#### WHAT THE TASK REQUIRES
Summarize the passage about the ITV drama on the Colin Pitchfork case in two sentences.

#### SUPPLIED PASSAGE
== == ==
Double child killer Colin Pitchfork is the subject of a television drama that tells of the first killer to be caught by the DNA fingerprinting technique pioneered by the University of Leicester’s Professor Alec Jeffreys.
The film, being made by ITV and due to air next year, is reportedly being called “Code of a Killer”, and will begin filming in the area of Enderby and Narborough along with the University of Leicester campus later this year. The DNA evidence famously led to Colin Pitchfork being jailed for murdering two 15yr old schoolgirls in the 1980s.
Lynda Mann from Narborough, was sexually assaulted and strangled with her own scarf and left in the open near Carlton Hayes Hospital, near Narborough, in 1983. Dawn Ashworth, of Enderby, was murdered in similar fashion, also in Narborough, in July 1986.
Pitchfork, who lived in Littlethorpe, was uncovered after more than 5,000 local men were required to give DNA samples to the police. He was convicted and jailed for life for the murder of both girls.
ITV say the programme would “tell the story sensitively and respectfully”.
Actors John Simm, Lorcan Cranitch, Robert Glenister and Siobhan Redmond are reported to be included in the cast line-up.
The drama is still being cast but it is believed that film and television actor/director David Threlfall, best known for playing Frank Gallagher in Channel 4’s series Shameless, has been cast as Detective Chief Superintendent David Baker who led the hunt for the killer. Superintendent Baker ordered the mass DNA testing, which became known as ‘The Blooding’.
== == ==
#### DATASET EXTRACT
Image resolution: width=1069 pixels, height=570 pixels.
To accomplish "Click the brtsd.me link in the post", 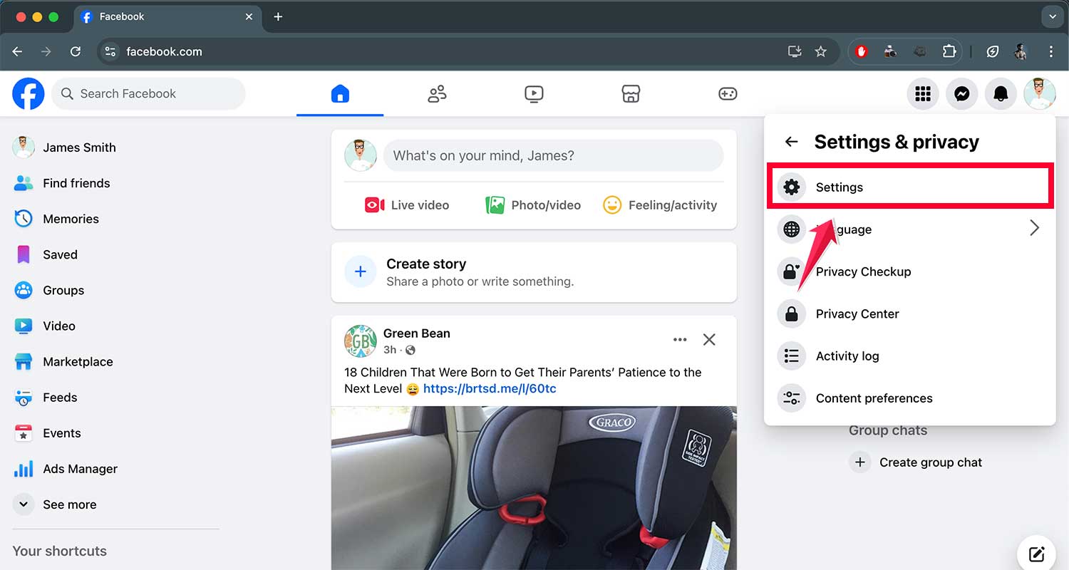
== == ==
#### RESPONSE
ITV is making a television drama, reportedly called "Code of a Killer," about Colin Pitchfork, the first killer caught by the DNA fingerprinting technique pioneered by Professor Alec Jeffreys of the University of Leicester. Pitchfork was jailed for life for murdering two 15-year-old schoolgirls, Lynda Mann and Dawn Ashworth, in the 1980s, after more than 5,000 local men were required to give DNA samples to the police.